In DICK JOHNSON IS DEAD filmmaker Kirsten Johnson stages her father’s death in a range of gruesome and hilarious vignettes while also delving into the changes in his life since he started showing signs of dementia. A mix of documentary and bizarre quasi-sketches, DICK JOHNSON IS DEAD uses its juxtapositions to create a bright and vibrant depiction of coming to terms with death that takes grieving outside the confines of the hospital or the hospice.
Having lost her mother to Alzheimer’s disease, Johnson’s documentary aims to both preserve her father as she remembers him and to come to terms with his eventual death. As a psychiatrist himself, Dick agrees and throws himself into acting out his own death as a way to help his daughter process her grief. We see Dick Johnson crushed by a falling air-conditioner, pierced through the neck with a nail, bent and broken after falling down the stairs at home, and, in the film’s most fantastical scenes, in heaven with his wife, Bruce Lee, and Frida Kahlo among others.
The film is buoyed along by Dick Johnson himself. Dick has an innate charm whether he’s talking to a stunt performer preparing to play him having a heart attack or to a make-up artist rigging up a fake-blood device for him to wear. There’s deep and abiding community love for Dick as we see in the emotional scenes of his fake funeral where he watches stoically from the church doorway while his friends, family, and former patients eulogise him. Kirsten Johnson succeeds in capturing Dick’s charm even as he starts to lose himself.
For a film about death, DICK JOHNSON IS DEAD is incredibly colourful and vibrant. It’s far away from the gloom, greys, and muted palettes that we often associate with death in cinema. Even the scenes of Dick’s many deaths have colour and light.
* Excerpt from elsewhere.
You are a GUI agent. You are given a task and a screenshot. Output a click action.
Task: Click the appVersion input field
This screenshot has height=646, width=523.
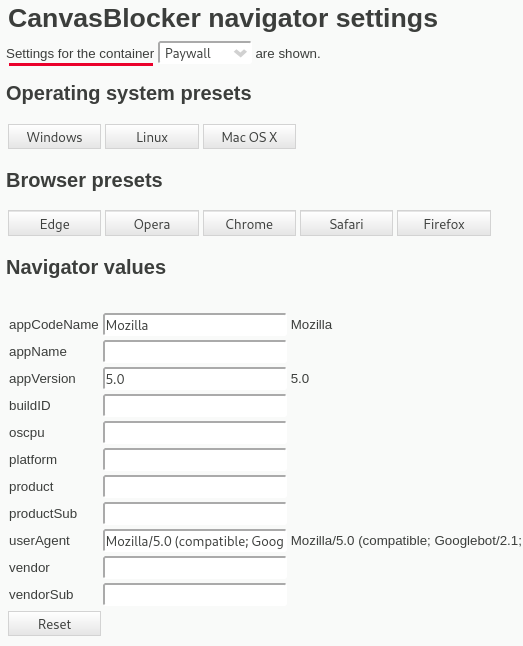click(195, 379)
The image of Dick in heaven being showered with multi-coloured confetti while dipping his fingers into a chocolate fountain is undeniably joyous. These images build into the kind of celebration and acknowledgement of death that is slowly becoming more prevalent in Western culture. Despite having almost precisely the opposite premise, the film recalls Lulu Wang’s THE FAREWELL in its depiction of a younger family member saying goodbye to an older relative and doing so outside of the traditionally depicted environments of a hospital deathbed or a quiet hospice.
Kirsten Johnson has a powerful attachment to film and its ability to help process emotions. As well as using film as a way to come to terms with her father’s death, we see Johnson’s appreciation for cinema in the documentary’s many references to sources from David Lynch to THE CABINET OF DR. CALIGARI. There’s also an insight into the process behind the film with shots behind-the-scenes of Dick’s death scenes and snippets of Johnson herself recording the film’s narration in her closet at home. Film is the impetus for the project itself as Johnson tells us that she was inspired by the absence of any film images of her mother before Alzheimer’s set in. In an emotional scene, Johnson shows the only footage she has of her mother and tells us that the woman on film is not the vibrant person she remembers. In DICK JOHNSON IS DEAD, Johnson has made a record of her father as she wants to remember him and a vibrant tribute to a beloved man.